Given current inflation rates, $15 would amount to less than $14 per hour by 2020.
Why is it so important that a livable wage be implemented now, rather than years in the future? The $15 wage demand did not come out of thin air. It is actually the minimum necessary for basic human needs in current dollars, according to a report sponsored by the AFL-CIO in 2013.
The city government knows this. In fact, the city of Los Angeles’ own Charter and Administrative Code back in 2009 stated that a livable wage at that time would be between $11 to $16 for airport workers not receiving health benefits.
Last September, out of a concern for business interests who threaten the loss of jobs, Mayor Eric Garcetti, responding to the ballot initiative, said that raising the wage to $15 immediately would not be “responsible” and that a much slower approach was needed. He proposed $13.25 by 2017.
Why are concerns about job losses only raised when workers want a raise? The fear of job loss never gets raised when businesses are allowed tax incentives to ship jobs abroad. It’s never raised by the Chamber of Commerce or politicians when corporations execute massive layoffs to maximize already swollen profits.
A report last year by the Economic Policy Institute states that CEO compensation at the largest corporations has ballooned by 937 percent since 1978, when adjusted for inflation.
Appealing to the conscience of the mayor and City Council, the Raise the Wage Campaign and the County Federation of Labor got 100,000 signed petitions and on May 1 presented them to City Hall. Although these petitions helped force the City Council into action, this effort did not require any action by city officials. It just contained suggestions to the politicians, giving them the room to stretch out their proposal to 2020.
If the money and energy spent collecting those 100,000 suggestions had gone instead to getting the current ballot initiative for a $15 minimum wage on the ballot, the headlines today would probably be a little different and a little more exciting for working people.
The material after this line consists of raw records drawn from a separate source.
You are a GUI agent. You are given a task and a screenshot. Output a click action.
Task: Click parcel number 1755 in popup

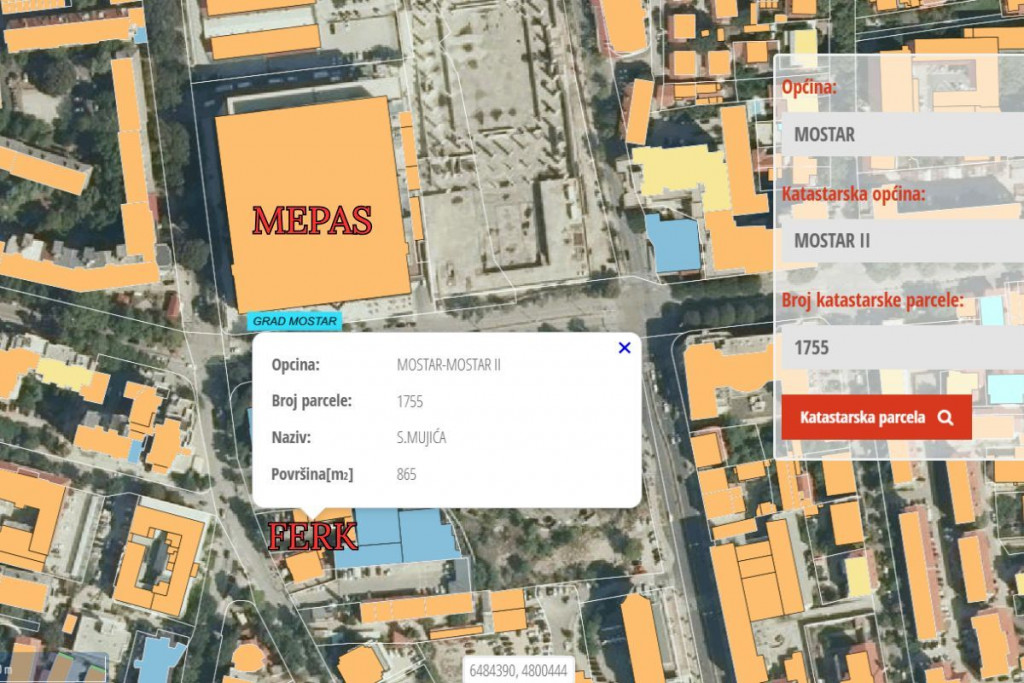click(x=410, y=402)
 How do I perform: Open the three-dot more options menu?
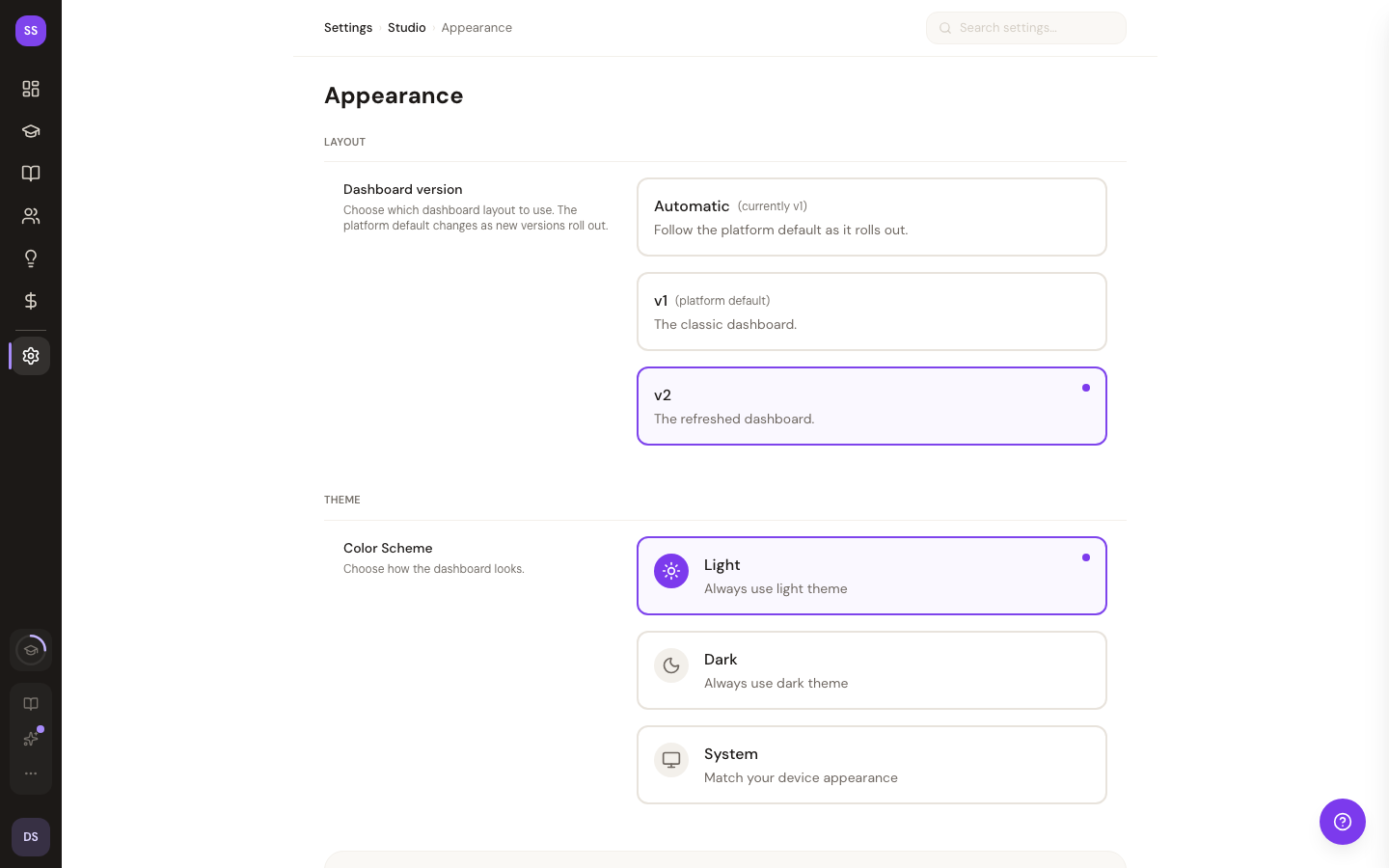pos(31,773)
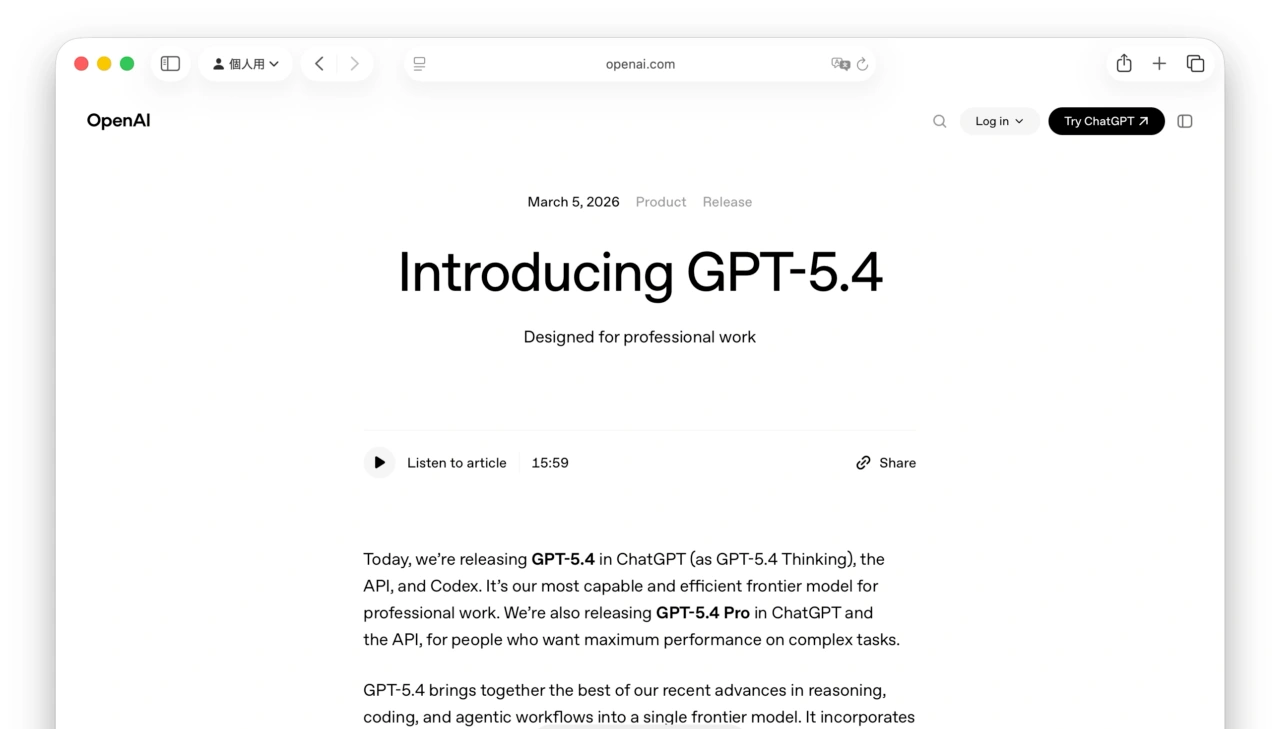1280x729 pixels.
Task: Open a new tab with the plus icon
Action: point(1159,63)
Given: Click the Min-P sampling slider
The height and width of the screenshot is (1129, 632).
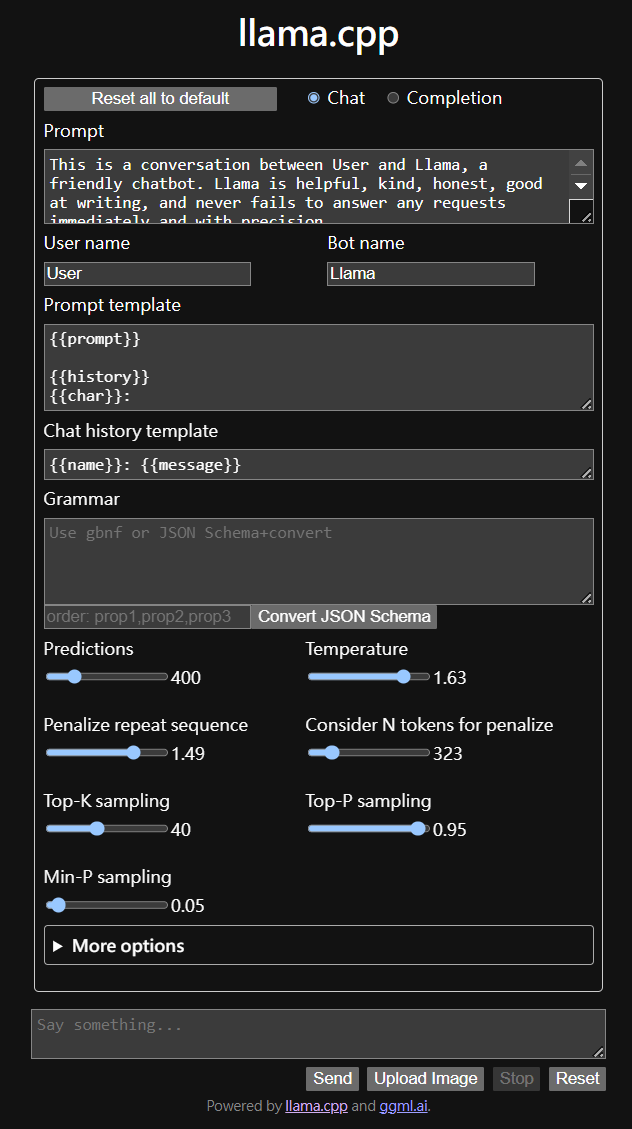Looking at the screenshot, I should (x=106, y=905).
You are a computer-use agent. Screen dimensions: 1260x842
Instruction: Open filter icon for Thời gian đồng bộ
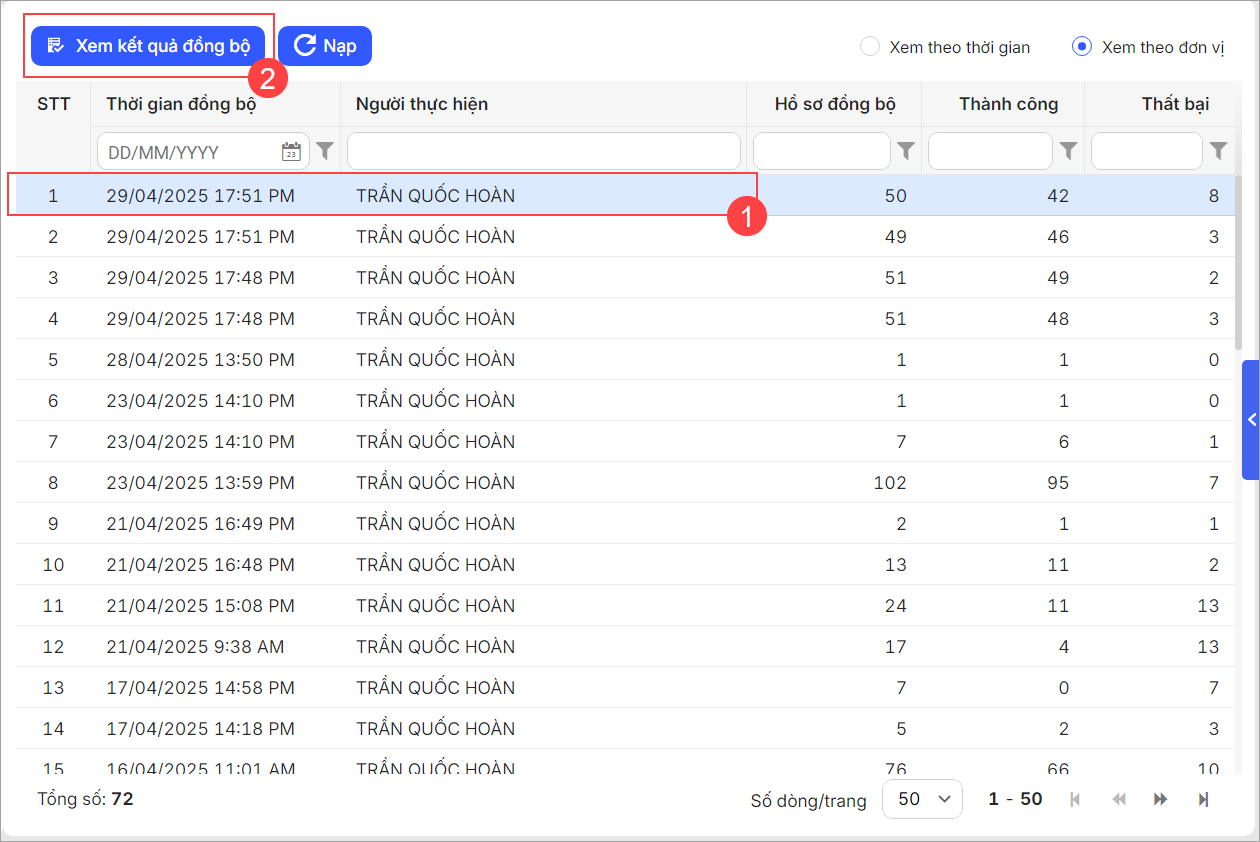pos(325,151)
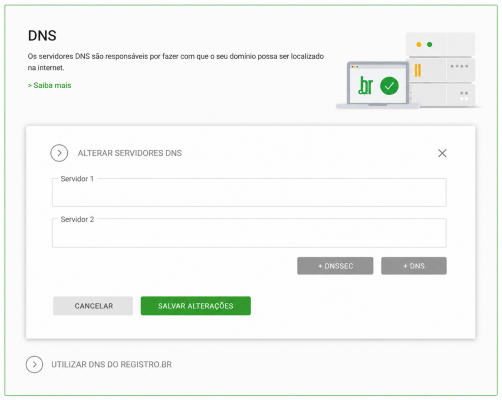The image size is (502, 400).
Task: Click the four dots on middle server
Action: (459, 66)
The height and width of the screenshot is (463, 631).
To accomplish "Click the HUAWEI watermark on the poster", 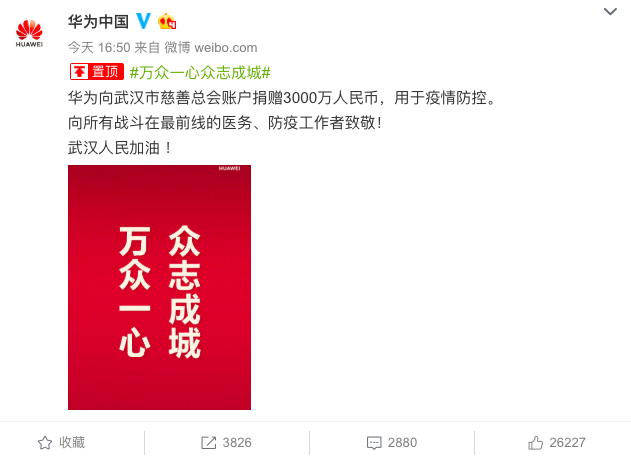I will pyautogui.click(x=230, y=169).
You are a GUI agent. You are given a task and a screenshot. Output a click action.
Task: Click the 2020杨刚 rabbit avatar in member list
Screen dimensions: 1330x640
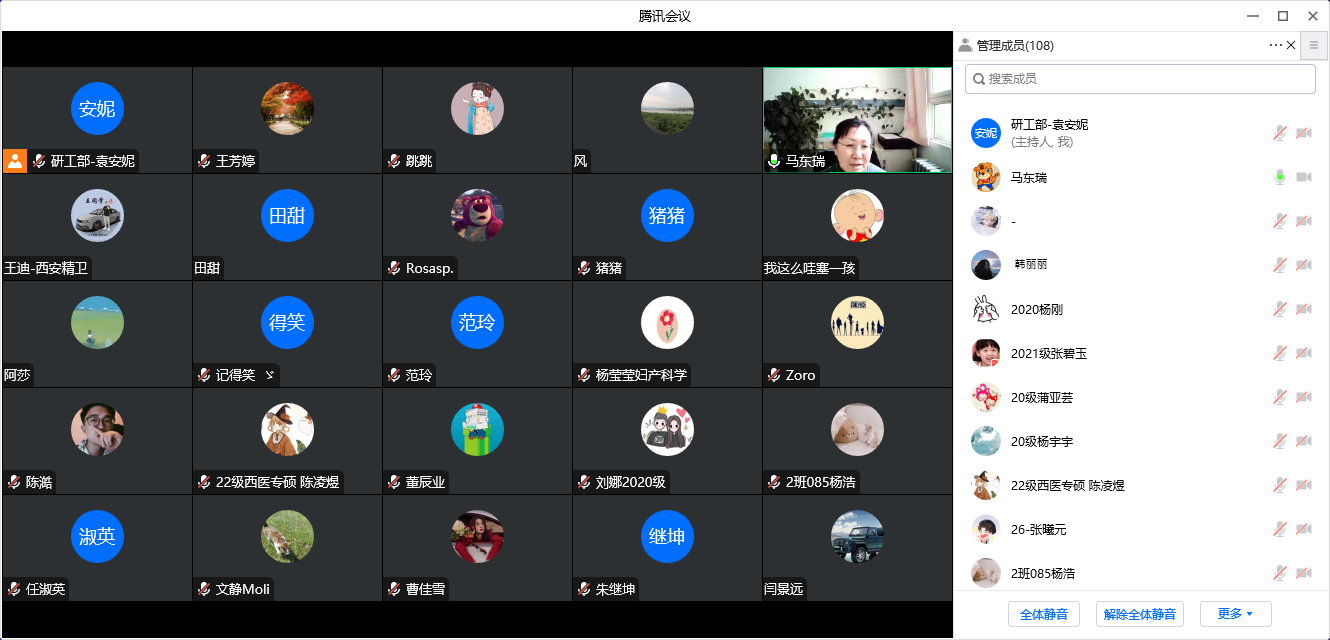click(x=986, y=309)
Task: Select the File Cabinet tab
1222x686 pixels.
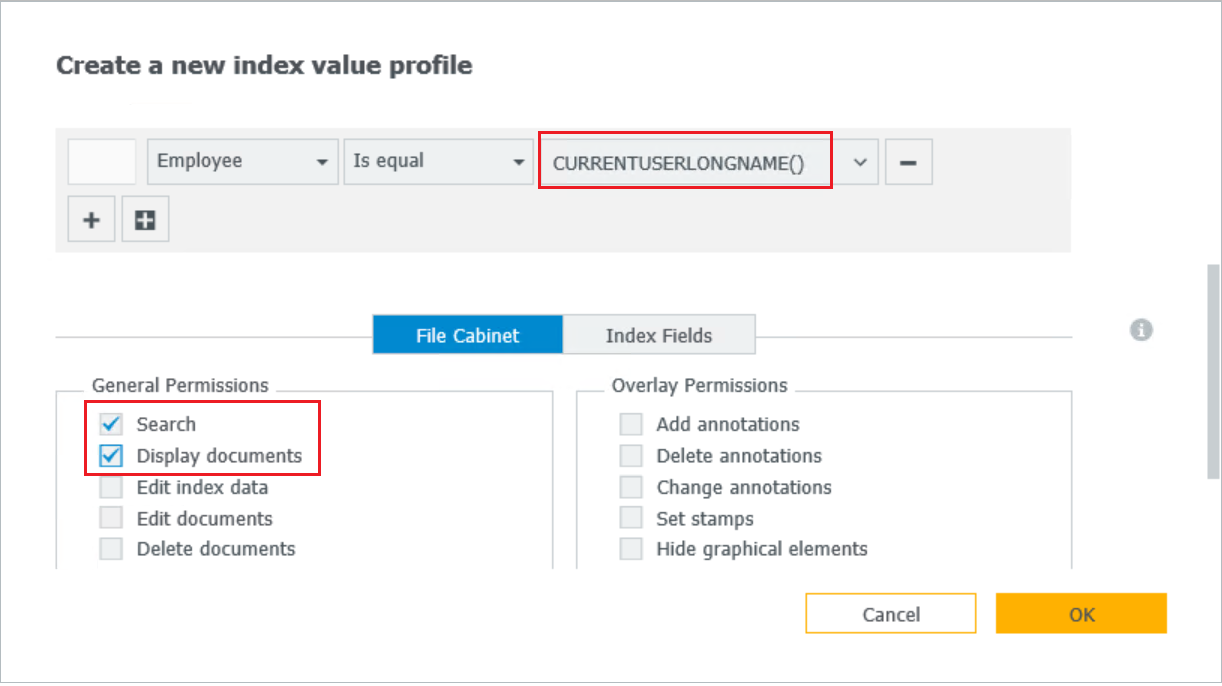Action: tap(467, 336)
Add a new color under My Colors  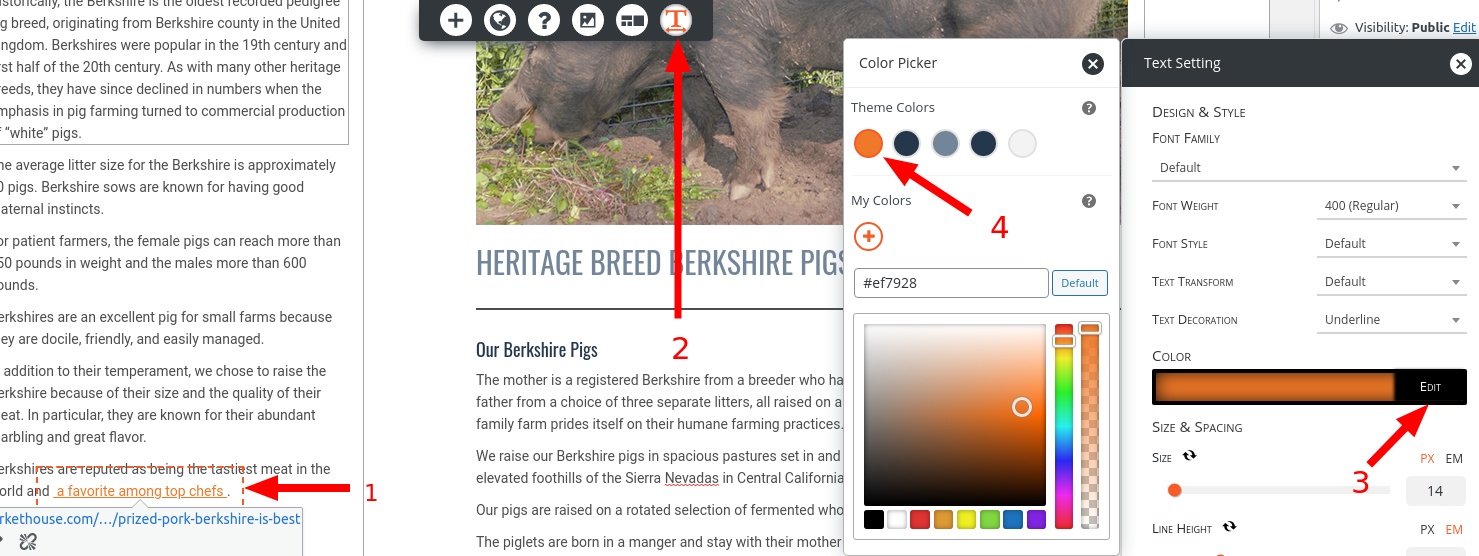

This is why union rank-and-file members must continue to pressure their union leadership to support the $15 Minimum Wage Ballot Initiative. It’s not too late; the initiative is still active and ready to win a real livable wage. The United Teachers of Los Angeles and the Electrical Workers union have provided a great example for unions in Los Angeles. In fact, a UE Local 1077 resolution of May 16 ends with the statement: “Furthermore be it resolved, UE Local 1077 Executive Board encourages all members that live inside the city limits of Los Angeles to sign and circulate petitions to get $15/hr on the ballot.”
It’s good to see the city government responding to pressure from low-wage workers demanding $15 and a union. But five more years of severe poverty, to be followed by more poverty, is not acceptable.